Lijnders remembers overhearing a conversation between Vitor Matos, Liverpool’s elite development coach, and Conall Murtagh, the first-team fitness coach, at the AXA Training Centre a year ago. “If you ever write a book,” Matos said, “make sure you write that you were witness to the development of an unbelievable player.” They love him at Kirkby.
Elliott had returned that summer a different player, having spent the previous season on loan at Blackburn in the Championship. Lijnders remembers watching him “bounce” Sadio Mane in training and realising that, both physically and mentally, he had gone up a level after regular first-team exposure.
He was in Liverpool’s team at the start of last season before suffering a serious injury after a challenge from Leeds’ Pascal Struijk in September. The pictures were horrific, a fracture dislocation of the left ankle, but he would be back training, ahead of schedule, by the end of January and scored on his return to first-team action in the FA Cup against Cardiff at Anfield a few days later.
“That’s Harvey, very mature and very strong mentally,” says Lijnders, who tells a story from pre-season to illustrate his point.
“He played 30 minutes in the Community Shield [against Manchester City] on the Saturday,” he says. “He was really good and really important. And then on Sunday, the very next day, he played 90 against Strasbourg.
“After 60 minutes, I called him over to the sideline and I asked him how he was feeling. He just said ‘Pep, I could play all night!’ and ran off.
“These are the guys we want, the guys who will win you games. Last year Harvey was really unlucky with injury, but he came back strong and this pre-season he’s been even stronger.”

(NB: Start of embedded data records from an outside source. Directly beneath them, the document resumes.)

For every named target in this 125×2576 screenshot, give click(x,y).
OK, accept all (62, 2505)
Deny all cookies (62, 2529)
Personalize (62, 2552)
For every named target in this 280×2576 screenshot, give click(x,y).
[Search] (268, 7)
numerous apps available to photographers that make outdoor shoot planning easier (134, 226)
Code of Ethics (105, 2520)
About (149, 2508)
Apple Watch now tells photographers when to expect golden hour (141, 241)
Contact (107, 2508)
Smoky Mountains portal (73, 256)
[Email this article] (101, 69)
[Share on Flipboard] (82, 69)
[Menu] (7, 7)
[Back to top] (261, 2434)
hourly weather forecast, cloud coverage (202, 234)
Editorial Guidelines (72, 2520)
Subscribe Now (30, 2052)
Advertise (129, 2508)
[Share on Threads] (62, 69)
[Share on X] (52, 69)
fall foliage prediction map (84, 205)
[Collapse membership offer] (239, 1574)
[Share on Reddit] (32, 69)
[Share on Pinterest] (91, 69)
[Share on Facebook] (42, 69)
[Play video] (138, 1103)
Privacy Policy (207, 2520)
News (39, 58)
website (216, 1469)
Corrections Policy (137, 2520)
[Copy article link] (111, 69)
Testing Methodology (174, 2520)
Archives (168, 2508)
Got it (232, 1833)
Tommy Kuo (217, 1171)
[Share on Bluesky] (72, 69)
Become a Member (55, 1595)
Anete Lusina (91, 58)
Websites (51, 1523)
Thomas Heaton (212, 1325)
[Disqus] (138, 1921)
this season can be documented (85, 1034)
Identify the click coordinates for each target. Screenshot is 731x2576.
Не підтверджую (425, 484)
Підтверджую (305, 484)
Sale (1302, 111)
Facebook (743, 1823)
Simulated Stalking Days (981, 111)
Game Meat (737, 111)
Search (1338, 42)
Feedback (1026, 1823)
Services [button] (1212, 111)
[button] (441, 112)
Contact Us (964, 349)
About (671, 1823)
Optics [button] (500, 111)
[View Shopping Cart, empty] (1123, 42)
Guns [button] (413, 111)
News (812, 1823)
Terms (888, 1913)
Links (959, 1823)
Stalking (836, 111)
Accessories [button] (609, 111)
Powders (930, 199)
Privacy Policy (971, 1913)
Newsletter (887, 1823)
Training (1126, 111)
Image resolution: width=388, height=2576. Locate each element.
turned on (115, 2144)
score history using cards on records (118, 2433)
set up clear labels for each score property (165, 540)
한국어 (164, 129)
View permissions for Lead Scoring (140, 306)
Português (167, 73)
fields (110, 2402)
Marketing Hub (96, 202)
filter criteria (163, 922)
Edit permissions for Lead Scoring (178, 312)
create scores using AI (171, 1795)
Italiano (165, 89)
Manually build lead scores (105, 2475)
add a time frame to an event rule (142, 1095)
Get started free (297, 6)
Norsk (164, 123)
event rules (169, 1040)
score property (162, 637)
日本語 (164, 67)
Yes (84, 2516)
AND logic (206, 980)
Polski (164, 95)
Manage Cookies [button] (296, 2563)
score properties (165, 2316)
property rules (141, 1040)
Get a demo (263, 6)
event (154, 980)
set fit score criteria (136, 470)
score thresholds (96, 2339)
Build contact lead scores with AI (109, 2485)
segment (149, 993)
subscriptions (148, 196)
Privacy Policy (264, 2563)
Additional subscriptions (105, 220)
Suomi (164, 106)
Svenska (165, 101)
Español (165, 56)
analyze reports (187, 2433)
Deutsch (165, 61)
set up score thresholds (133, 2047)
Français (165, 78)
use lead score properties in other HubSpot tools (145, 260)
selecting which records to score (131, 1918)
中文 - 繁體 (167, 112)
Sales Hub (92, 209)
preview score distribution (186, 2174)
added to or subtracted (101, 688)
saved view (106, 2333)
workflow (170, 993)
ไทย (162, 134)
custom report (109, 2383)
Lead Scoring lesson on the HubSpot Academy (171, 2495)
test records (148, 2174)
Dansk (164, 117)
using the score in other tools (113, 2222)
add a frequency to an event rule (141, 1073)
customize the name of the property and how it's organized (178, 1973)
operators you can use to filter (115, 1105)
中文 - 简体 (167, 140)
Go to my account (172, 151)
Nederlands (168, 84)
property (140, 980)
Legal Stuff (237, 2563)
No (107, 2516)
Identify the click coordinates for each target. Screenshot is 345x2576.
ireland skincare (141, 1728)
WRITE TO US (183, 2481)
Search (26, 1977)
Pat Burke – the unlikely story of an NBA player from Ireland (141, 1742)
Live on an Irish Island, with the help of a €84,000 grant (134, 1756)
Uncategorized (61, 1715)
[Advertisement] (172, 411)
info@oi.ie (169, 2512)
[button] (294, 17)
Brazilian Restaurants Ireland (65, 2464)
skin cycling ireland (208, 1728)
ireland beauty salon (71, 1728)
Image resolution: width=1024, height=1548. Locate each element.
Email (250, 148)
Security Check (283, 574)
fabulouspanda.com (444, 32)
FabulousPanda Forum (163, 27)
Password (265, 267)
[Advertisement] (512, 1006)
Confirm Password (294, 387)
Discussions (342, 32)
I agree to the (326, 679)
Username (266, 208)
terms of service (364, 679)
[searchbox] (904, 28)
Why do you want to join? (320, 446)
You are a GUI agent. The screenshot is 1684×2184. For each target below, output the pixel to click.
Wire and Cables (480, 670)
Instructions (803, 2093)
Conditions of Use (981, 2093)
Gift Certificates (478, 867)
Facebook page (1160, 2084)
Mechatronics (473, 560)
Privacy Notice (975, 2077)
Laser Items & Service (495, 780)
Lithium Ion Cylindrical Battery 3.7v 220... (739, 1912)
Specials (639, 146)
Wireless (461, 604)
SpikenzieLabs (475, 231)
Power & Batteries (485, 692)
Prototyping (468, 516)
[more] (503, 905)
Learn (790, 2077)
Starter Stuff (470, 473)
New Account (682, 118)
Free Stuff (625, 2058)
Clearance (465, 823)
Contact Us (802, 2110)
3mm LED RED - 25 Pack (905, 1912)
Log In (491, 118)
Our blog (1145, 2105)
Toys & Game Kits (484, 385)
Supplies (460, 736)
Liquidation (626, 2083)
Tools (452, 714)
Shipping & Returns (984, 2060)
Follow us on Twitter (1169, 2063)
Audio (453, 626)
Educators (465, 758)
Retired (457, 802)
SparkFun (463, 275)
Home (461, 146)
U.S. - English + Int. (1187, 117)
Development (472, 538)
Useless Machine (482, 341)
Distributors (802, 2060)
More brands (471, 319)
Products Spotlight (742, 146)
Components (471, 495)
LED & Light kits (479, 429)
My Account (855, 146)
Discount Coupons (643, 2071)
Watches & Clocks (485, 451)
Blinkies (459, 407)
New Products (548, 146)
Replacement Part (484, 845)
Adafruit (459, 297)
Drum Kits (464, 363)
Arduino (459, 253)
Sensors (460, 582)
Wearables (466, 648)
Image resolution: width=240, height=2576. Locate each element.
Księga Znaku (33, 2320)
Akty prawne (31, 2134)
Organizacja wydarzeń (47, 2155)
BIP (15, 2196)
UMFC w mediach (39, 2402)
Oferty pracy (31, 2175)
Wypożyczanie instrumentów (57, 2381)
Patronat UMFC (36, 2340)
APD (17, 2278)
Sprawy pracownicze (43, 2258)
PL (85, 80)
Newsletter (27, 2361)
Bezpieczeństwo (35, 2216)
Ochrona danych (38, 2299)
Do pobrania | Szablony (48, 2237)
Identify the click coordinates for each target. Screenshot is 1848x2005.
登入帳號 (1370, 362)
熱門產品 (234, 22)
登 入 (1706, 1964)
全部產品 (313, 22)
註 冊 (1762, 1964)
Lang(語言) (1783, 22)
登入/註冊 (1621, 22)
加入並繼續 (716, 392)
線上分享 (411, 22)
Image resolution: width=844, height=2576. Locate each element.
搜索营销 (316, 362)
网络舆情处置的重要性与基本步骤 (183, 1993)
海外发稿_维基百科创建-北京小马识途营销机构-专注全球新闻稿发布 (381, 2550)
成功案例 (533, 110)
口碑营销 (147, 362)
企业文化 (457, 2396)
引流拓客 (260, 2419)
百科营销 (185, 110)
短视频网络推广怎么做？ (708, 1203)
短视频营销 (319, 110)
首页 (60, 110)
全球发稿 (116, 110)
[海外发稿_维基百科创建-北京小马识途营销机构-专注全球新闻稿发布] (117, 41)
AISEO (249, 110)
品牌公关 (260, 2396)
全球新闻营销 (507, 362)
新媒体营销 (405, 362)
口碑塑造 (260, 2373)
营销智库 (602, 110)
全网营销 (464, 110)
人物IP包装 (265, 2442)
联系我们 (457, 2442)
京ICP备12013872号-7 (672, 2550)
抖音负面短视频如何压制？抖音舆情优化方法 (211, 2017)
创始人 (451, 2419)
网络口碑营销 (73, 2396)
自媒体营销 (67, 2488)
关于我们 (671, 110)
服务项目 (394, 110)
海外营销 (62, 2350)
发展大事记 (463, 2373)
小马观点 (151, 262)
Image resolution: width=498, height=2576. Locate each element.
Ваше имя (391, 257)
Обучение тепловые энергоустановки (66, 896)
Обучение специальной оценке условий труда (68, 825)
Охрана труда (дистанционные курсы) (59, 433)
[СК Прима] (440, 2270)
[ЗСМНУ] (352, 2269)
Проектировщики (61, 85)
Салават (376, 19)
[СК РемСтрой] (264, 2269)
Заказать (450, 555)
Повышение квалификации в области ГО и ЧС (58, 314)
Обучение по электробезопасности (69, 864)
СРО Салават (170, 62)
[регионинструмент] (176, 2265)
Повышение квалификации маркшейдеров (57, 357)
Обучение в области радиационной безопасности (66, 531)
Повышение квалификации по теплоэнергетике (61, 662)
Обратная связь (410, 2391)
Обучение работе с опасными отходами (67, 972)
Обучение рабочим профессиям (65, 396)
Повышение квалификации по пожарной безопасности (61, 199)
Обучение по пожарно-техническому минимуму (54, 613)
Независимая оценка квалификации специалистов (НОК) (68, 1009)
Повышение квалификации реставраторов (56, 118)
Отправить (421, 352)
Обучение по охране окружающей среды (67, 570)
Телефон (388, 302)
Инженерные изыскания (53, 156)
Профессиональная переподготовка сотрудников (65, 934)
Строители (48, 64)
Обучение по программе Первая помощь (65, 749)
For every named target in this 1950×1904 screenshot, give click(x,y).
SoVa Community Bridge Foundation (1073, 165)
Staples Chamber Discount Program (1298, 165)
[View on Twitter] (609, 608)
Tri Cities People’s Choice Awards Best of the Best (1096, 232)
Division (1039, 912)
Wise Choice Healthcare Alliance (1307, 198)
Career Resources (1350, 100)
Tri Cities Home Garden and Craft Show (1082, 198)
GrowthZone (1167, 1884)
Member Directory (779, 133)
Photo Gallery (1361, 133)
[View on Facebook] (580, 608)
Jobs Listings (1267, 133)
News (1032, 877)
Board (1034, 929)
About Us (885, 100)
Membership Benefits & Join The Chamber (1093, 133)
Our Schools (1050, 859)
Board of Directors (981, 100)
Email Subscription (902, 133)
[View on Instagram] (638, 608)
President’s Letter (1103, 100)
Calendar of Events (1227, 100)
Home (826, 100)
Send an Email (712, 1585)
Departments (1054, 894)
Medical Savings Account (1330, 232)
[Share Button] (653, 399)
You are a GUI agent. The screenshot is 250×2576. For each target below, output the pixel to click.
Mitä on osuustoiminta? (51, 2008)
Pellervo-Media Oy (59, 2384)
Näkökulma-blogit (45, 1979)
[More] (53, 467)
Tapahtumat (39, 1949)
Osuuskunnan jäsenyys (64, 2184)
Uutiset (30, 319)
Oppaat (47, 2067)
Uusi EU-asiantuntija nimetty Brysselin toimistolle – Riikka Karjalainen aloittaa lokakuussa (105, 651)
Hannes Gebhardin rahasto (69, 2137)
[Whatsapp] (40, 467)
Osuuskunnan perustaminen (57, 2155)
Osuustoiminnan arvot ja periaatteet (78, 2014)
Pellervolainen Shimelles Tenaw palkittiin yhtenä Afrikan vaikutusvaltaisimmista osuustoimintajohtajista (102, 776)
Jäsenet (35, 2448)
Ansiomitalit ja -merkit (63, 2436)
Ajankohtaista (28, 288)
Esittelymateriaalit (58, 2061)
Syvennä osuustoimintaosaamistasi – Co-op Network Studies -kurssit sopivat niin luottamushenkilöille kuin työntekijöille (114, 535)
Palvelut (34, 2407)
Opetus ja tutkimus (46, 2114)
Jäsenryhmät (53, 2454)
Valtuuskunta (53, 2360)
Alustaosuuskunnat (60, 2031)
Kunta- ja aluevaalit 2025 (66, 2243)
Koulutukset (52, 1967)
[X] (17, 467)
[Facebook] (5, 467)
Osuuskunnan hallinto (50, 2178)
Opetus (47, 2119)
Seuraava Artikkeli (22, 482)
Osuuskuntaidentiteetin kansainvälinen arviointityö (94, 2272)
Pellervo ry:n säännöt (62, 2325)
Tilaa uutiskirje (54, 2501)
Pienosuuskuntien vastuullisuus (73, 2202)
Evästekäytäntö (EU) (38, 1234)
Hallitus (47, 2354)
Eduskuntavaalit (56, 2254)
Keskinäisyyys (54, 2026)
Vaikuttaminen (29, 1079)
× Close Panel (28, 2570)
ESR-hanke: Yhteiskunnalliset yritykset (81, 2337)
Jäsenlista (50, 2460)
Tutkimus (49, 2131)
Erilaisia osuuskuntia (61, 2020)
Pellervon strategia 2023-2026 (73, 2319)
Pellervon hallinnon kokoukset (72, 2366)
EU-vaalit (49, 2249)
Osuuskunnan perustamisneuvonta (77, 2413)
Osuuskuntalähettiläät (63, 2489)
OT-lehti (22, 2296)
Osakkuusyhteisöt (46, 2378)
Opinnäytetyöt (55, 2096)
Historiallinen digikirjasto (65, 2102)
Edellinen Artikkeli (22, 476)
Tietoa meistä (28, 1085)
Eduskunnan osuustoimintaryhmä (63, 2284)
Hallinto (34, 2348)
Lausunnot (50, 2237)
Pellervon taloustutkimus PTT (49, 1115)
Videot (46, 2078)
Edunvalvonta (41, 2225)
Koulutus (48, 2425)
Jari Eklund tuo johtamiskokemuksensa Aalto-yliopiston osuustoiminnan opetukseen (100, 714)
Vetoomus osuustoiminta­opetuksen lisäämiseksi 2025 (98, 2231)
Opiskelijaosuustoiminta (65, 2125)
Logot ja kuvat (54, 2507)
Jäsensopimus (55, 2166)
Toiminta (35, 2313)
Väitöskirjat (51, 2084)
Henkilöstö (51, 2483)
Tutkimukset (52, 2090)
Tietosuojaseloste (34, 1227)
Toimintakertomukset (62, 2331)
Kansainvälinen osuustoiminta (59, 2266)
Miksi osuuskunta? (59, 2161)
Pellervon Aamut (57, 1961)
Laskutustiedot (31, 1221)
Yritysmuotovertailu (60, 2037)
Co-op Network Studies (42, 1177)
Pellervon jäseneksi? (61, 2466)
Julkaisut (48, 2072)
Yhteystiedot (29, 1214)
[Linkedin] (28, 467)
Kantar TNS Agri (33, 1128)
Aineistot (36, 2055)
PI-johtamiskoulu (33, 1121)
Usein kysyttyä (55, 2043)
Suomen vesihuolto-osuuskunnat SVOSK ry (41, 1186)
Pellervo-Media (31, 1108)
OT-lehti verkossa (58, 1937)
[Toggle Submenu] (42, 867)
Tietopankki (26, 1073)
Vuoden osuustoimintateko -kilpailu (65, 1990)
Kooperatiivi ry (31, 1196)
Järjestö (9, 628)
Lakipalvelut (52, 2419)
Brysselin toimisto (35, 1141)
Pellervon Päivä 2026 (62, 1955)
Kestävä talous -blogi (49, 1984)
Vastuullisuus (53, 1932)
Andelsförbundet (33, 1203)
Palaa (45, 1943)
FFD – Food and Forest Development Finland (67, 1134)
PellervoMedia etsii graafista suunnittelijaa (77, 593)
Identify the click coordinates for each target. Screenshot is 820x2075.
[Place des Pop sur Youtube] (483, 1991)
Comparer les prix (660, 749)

It has been interesting, to say the least, to see Elliott’s development tactically at Liverpool. He arrived as a wide player, a dribbler and a creator from the right flank, but it is apparent that Klopp sees his future in the centre.
“You are a player for the middle,” he told the youngster at the start of last season. He wants him involved in the game constantly, receiving the ball and playing forwards, connecting the play and linking, especially, with Trent Alexander-Arnold and Mohamed Salah down Liverpool’s right.
The potential of that trio is clear, and exciting, but Klopp is equally thrilled with Elliott’s physical development, and the way he understands the need not only to play and create in Liverpool’s midfield, but to press, to sacrifice, to compete and to run.
Only Roberto Firmino covered more distance in the defeat to Manchester United recently, and Elliott was on target for another 11.5km game against Bournemouth before he was substituted at half-time as a precautionary measure, having felt a minor niggle during the first 45 minutes.
Post-match scans suggest there is no issue. Elliott trained at Kirkby on Monday and will hope to retain his place for the visit of Newcastle on Wednesday. After that comes the Merseyside derby against Everton at Goodison Park on Saturday afternoon.
Liverpool have been boosted this week by the return of injured players, with Joel Matip and Curtis Jones both back in training, along with summer signing Calvin Ramsay. Thiago Alcantara, Diogo Jota, Naby Keita and Ibrahima Konate are all getting closer too, meaning Klopp’s squad should soon have a more recognisable look to it.
Elliott, though, needn’t worry about the competition. He has already shown that he is more than capable of holding down a position in this team, whoever his challengers are and whichever players arrive in the future.
Make no mistake, Liverpool’s diamond is going to shine for years to come.